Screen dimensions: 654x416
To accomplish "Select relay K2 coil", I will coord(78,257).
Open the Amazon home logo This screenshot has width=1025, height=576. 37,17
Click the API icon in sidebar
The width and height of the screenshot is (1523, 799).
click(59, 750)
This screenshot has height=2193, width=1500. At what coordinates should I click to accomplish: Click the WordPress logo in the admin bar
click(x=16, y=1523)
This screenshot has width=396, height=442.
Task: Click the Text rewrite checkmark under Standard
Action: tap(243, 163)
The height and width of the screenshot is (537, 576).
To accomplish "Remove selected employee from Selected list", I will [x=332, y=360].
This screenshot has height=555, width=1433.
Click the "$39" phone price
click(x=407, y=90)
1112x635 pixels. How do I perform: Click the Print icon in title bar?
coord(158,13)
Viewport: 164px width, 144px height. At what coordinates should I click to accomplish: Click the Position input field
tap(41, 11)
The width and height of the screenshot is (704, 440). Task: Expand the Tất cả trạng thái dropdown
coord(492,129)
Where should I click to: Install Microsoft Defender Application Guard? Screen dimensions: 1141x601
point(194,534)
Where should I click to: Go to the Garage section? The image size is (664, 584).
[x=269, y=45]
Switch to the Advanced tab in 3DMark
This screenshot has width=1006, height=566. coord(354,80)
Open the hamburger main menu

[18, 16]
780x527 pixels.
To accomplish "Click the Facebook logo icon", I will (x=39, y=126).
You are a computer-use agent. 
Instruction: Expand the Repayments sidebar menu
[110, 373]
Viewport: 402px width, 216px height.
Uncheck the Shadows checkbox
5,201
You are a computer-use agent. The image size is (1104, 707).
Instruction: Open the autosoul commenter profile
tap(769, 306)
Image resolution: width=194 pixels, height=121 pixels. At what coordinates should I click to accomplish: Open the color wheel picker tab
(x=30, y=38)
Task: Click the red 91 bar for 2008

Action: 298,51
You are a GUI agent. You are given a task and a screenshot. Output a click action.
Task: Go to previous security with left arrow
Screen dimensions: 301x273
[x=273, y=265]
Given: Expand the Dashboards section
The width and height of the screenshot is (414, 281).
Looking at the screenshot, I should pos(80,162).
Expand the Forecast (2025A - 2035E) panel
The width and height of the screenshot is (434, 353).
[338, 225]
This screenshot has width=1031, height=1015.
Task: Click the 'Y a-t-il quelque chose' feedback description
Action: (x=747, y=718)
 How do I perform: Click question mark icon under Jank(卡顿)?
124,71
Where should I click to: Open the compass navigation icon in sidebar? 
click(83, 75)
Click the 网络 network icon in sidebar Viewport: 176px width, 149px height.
* * * * *
## Task prompt
Rewrite all the items above, swapping "sidebar" for "side panel" wherever it occurs and leaving everything else unchanged.

## Worked answer
Screen dimensions: 654x416
To accomplish "Select relay K2 coil", I will coord(78,257).
Open the Amazon home logo This screenshot has width=1025, height=576. 37,17
Click the API icon in side panel
The width and height of the screenshot is (1523, 799).
click(59, 750)
This screenshot has height=2193, width=1500. At what coordinates should I click to accomplish: Click the WordPress logo in the admin bar
click(x=16, y=1523)
This screenshot has width=396, height=442.
Task: Click the Text rewrite checkmark under Standard
Action: tap(243, 163)
The height and width of the screenshot is (537, 576).
To accomplish "Remove selected employee from Selected list", I will [x=332, y=360].
This screenshot has height=555, width=1433.
Click the "$39" phone price
click(x=407, y=90)
1112x635 pixels. How do I perform: Click the Print icon in title bar?
coord(158,13)
Viewport: 164px width, 144px height. At what coordinates should I click to accomplish: Click the Position input field
tap(41, 11)
The width and height of the screenshot is (704, 440). Task: Expand the Tất cả trạng thái dropdown
coord(492,129)
Where should I click to: Install Microsoft Defender Application Guard? Screen dimensions: 1141x601
point(194,534)
Where should I click to: Go to the Garage section? The image size is (664, 584).
[x=269, y=45]
Switch to the Advanced tab in 3DMark
This screenshot has width=1006, height=566. coord(354,80)
Open the hamburger main menu

[18, 16]
780x527 pixels.
To accomplish "Click the Facebook logo icon", I will (x=39, y=126).
You are a computer-use agent. 
Instruction: Expand the Repayments side panel menu
[110, 373]
Viewport: 402px width, 216px height.
Uncheck the Shadows checkbox
5,201
You are a computer-use agent. The image size is (1104, 707).
Instruction: Open the autosoul commenter profile
tap(769, 306)
Image resolution: width=194 pixels, height=121 pixels. At what coordinates should I click to accomplish: Open the color wheel picker tab
(x=30, y=38)
Task: Click the red 91 bar for 2008

Action: 298,51
You are a GUI agent. You are given a task and a screenshot. Output a click action.
Task: Go to previous security with left arrow
Screen dimensions: 301x273
[x=273, y=265]
Given: Expand the Dashboards section
The width and height of the screenshot is (414, 281).
Looking at the screenshot, I should pos(80,162).
Expand the Forecast (2025A - 2035E) panel
The width and height of the screenshot is (434, 353).
[338, 225]
This screenshot has width=1031, height=1015.
Task: Click the 'Y a-t-il quelque chose' feedback description
Action: (x=747, y=718)
 How do I perform: Click question mark icon under Jank(卡顿)?
124,71
Where should I click to: Open the compass navigation icon in side panel? 
click(83, 75)
Click the 网络 network icon in side panel Viewport: 176px width, 149px height.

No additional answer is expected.